In his later anthropological writings, Polanyi broadened his perspective on the embeddedness of economy, and it is to this cultural or civilisational approach to the analysis of capitalism that Johann Arnason turns in Chapter 2. Civilisational approaches to capitalism challenge the notion that capitalism is a self-contained economic system or a functioning machine(Fernand Braudel) by thematising the cultural and political premises of capitalism as an economic regimeㅡor, to put it another way, the undrlying constellations of meaning and power. Arnason's analysis pays particular attention to the recent revival of interest in the concept of 'spirit of capitalism', made famous by Weber, but already used by Werner Sombart, by distinguishing three approaches:

  • the 'new spirit of capitalism (Luc Boltanski and Eve Chiapello); 
  • nationalism as the cultural force behind capitalist development (Liah Greenfeld); 
  • and capitalism as a religion (Christoph Deutschmann).
The civilisation frame of reference is being developed in a situation where the more specific and established versions of the critique of capitalism seem inadequate. Chapter 3ㅡby Peter Wagnerㅡis precisely devoted to a review of the tradition of critical theory. Selecting Theodore W. Adorno's work as a key example, the chapter shows how the place of political philosophy was evacuated in critical theory in favour of a reasoning that emphasised epistemic obstacles towards analysing capitalism instead. From such an angle, then, any embedding of critical theory emerged forcefully. Not content with this finding, however, the chapter in a second step proceeds to demonstrate that the dimension of political philosophy in the critical analysis of capitalism can be restored. If Adorno and other critical theorists are read in this light, their observations on developmental tendencies of capitalism gain new meaning, and provide insights that cannot be found, for instance, in current debates about 'varieties of capitalism'.

The work at theoretical retrieval in the first part of the volume is not meant to lead towards the comprehensive theory that will, once and for all, explain the workings of capitalism. Indeed, all three authors underline that the historical experiences with capitalism lead to transformations that in turn will require new angle of analysis. It is in the nature of the struggles over the embedding of markets that their outcomes are subject to historical contingencies and cannot be completely known beforehand. Beyond a review of the theoretical toos at hand, therefore, the analysis of the contemporary constellation thus also requires an understanding of the recent transformations of capitalism. The second part of the volume is devoted to this task.

This second part is orgainised along two lines. Three chapters are devoted to analyses of the current state of regulation of the two fictitious commodities that were central to Polanyi: labour and money (Chapter 4, 5, and 6). Three further chapters deal with the historical development and novel forms of the mode of embedding markets (Chapter 7, 8, and 9).

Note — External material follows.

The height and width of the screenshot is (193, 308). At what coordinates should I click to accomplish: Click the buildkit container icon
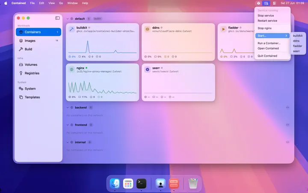71,29
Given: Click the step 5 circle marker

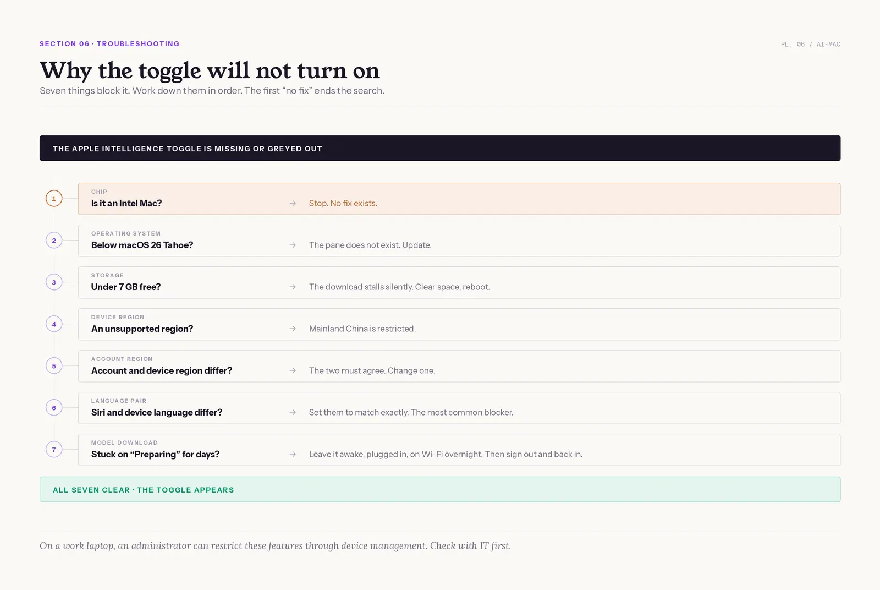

Writing during the Second World War, Polanyi had concluded that the protection of labour had indeed been rather successfully accomplished, but that this achievement had at the same time indirectly led to the collapse of the international monetary order and to the domestic endangerment of liberty through the rise of fascism. At the end of that war, fascism was defeated and the reconstruction effort was devoted to the rebuilding of a world trade order on the basis of a new international monetary regime and to the maintenance of the protective shield for labour by extending national welfare state measures. In Chapter 4, Bo Strasth reconstructs the long-term history of international monetary regulation and demonstrates how the forms of embedding markets through the provision of money have changed historically with the alternating fate of world trade and with the increasing degree of dependence of national policy-making on the electorate under the conditions of universal suffrage. (서문의 13쪽 끝)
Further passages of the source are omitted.